Getting a job as an employee in a company with organized health and retirement benefits is the default and safe position in the working world. Anything outside of the safe, steady, in-house job environment—be that contracting or self employment—is seen as high-risk, high-stakes poker. But, is this assumption still correct? Is self-employment riskier than the traditional 9 to 5?
For example, one massive risk with full-time, permanent employment is that all your eggs are in one basket. If a recession hits and you are laid off, or you get fired for performance, it can be a catastrophic event; your income can drop to zero immediately, as you have no other income channels. You haven’t spread your risk, like you might do when you are self-employed (having several clients), and in this sense, having one in-house job is riskier than being self-employed where the loss of one client for whatever reason is not so catastrophic as you have other clients providing income to tide you over until you can replace the lost client. Also, thanks to the explosive rise of online freelancer workplaces like Odesk, elance and freelancer.com, it’s never been easier for freelancers to find a new client or back fill an old client. This means that the risk of not finding new business, that was previously associated with freelance work, has also been massively reduced compared to, say, 10 years ago.

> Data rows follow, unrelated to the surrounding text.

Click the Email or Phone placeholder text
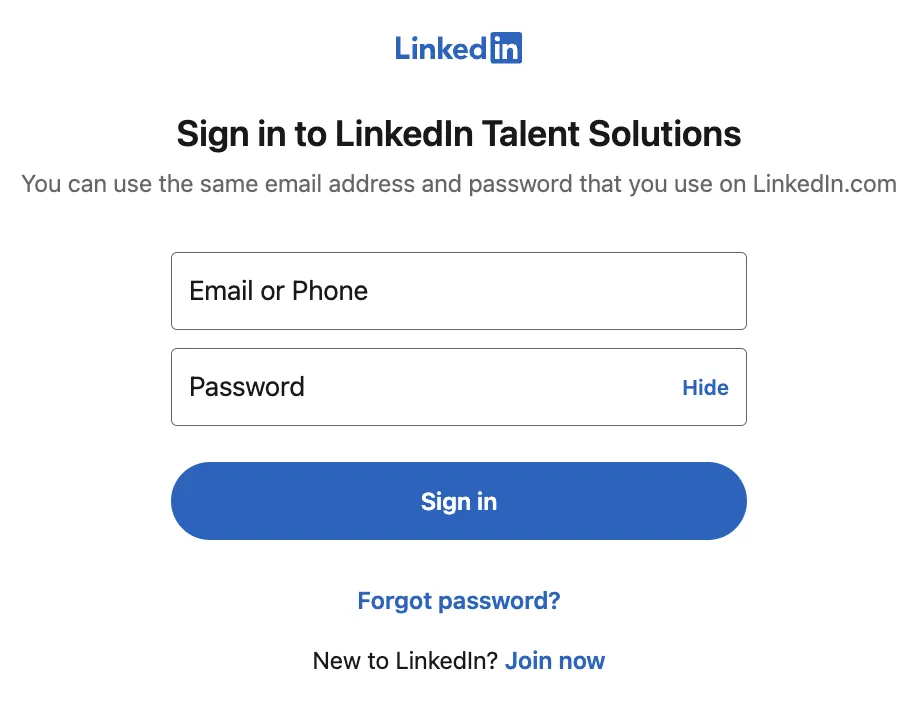 point(277,291)
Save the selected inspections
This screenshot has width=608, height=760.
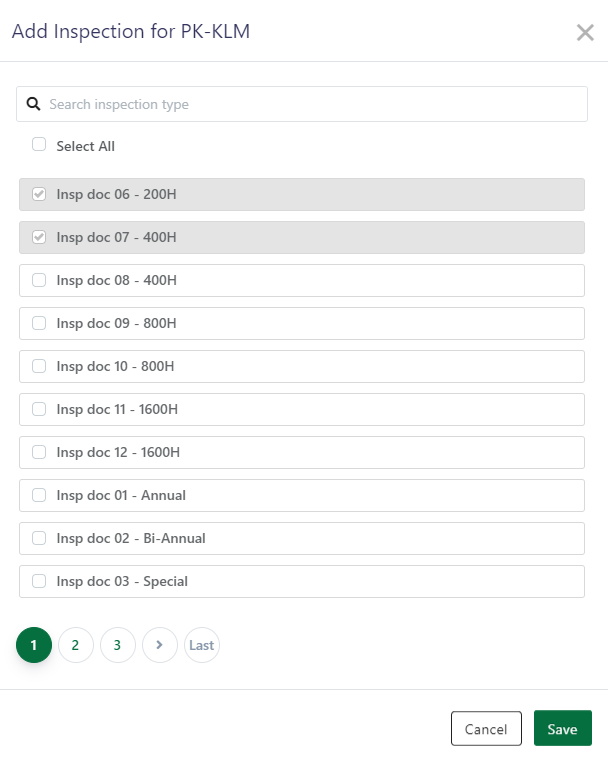[562, 729]

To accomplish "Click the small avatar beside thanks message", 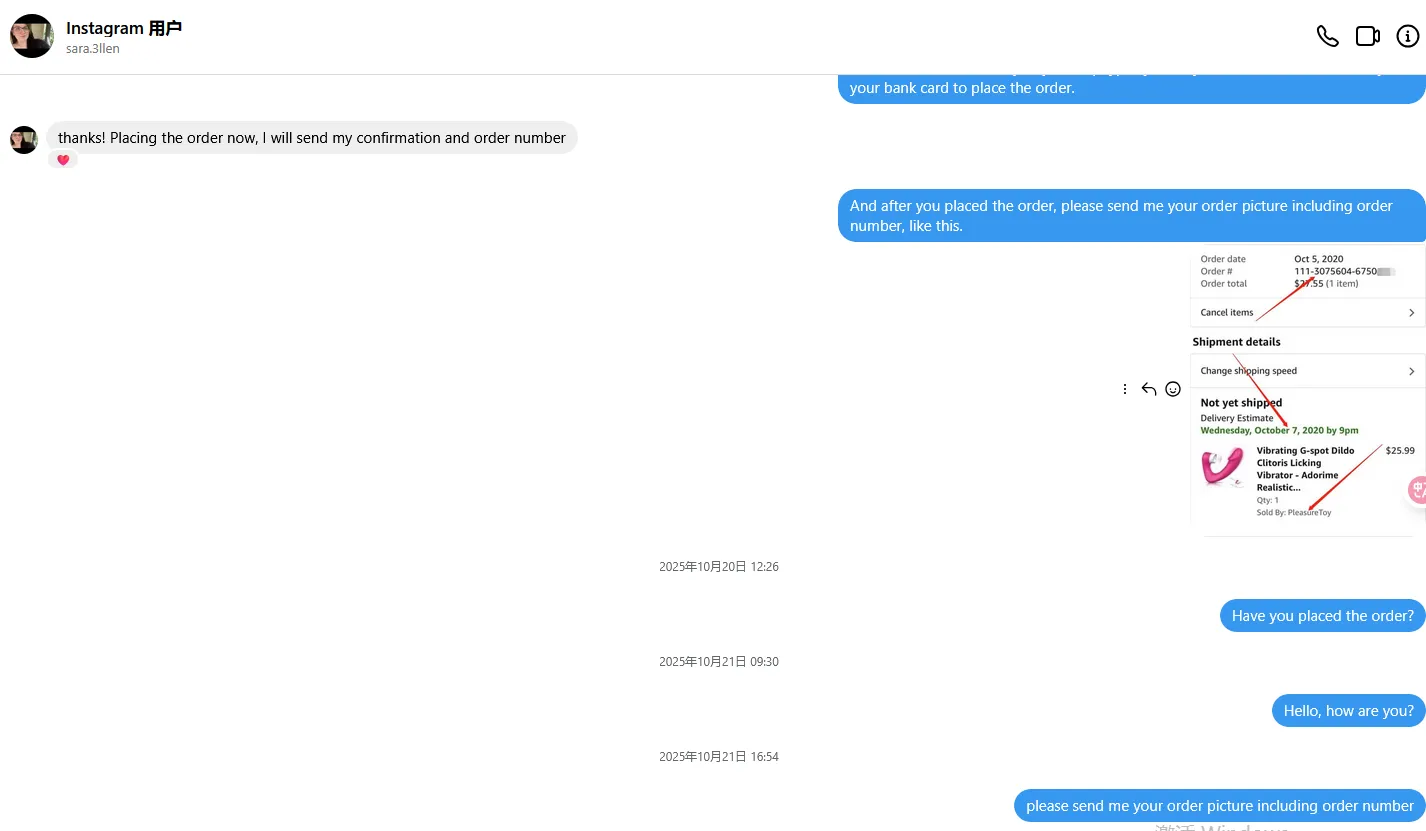I will point(24,140).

Another risk with full-time, permanent employment is that the sands are shifting beneath employees’ feet. Research from Adecco reported in the HBR suggests that the rate of growth of contingent workers (freelance, contractors, part-time) is four times the growth rate of traditional workforces and that contingent workers will eventually make up 25 percent of the workforce. This is partly driven by employers making greater use of contingent workers versus full-time employees due to the flexibility of this workforce model. This means that proportionately over time, it’s likely there will be less full-time, permanent jobs available—relative to freelance jobs—increasing the risk again.
And what about the psychological risk? Employment is hardly paradise at the moment with the Gallup global engagement survey showing that 87 percent of employees are disengaged at work; so, there’s a high chance you won’t be happy in employment. In contrast, this study from the University of Zurich of 23 countries shows that the self-employed are substantially more satisfied with their work than employed people due to the autonomy. This shows that you are much less likely to be happy in full-time employment compared to contingency working.
In terms of earnings, in the UK recent research shows that self-employed workers earn double that of employed workers, (£50,820 versus £26,093). The self-employed also earn more in Canada, according to this monster article. However, in the U.S., the picture is less clear, but it seems that the self-employed and employees earn a similar salary on average, according to research reported on Businessweek. Finance is a complicated thing, but in general, it seems that the employed worker can be financially worse off or at least equally paid with the self-employed worker, depending on which country you are in.
So, remarkably, I think there are many aspects of employment which make it a riskier bet than self-employment, such as having all your eggs in one basket, the lack of job security, the decline in traditional jobs versus a rise in freelance work, massive employee disengagement compared to higher self-employed satisfaction rates. And in many countries, the self-employed are better off financially. I believe that the modern worker should regard employment and self-employment as two equally valid and viable career paths given the comparable risk profile of each option.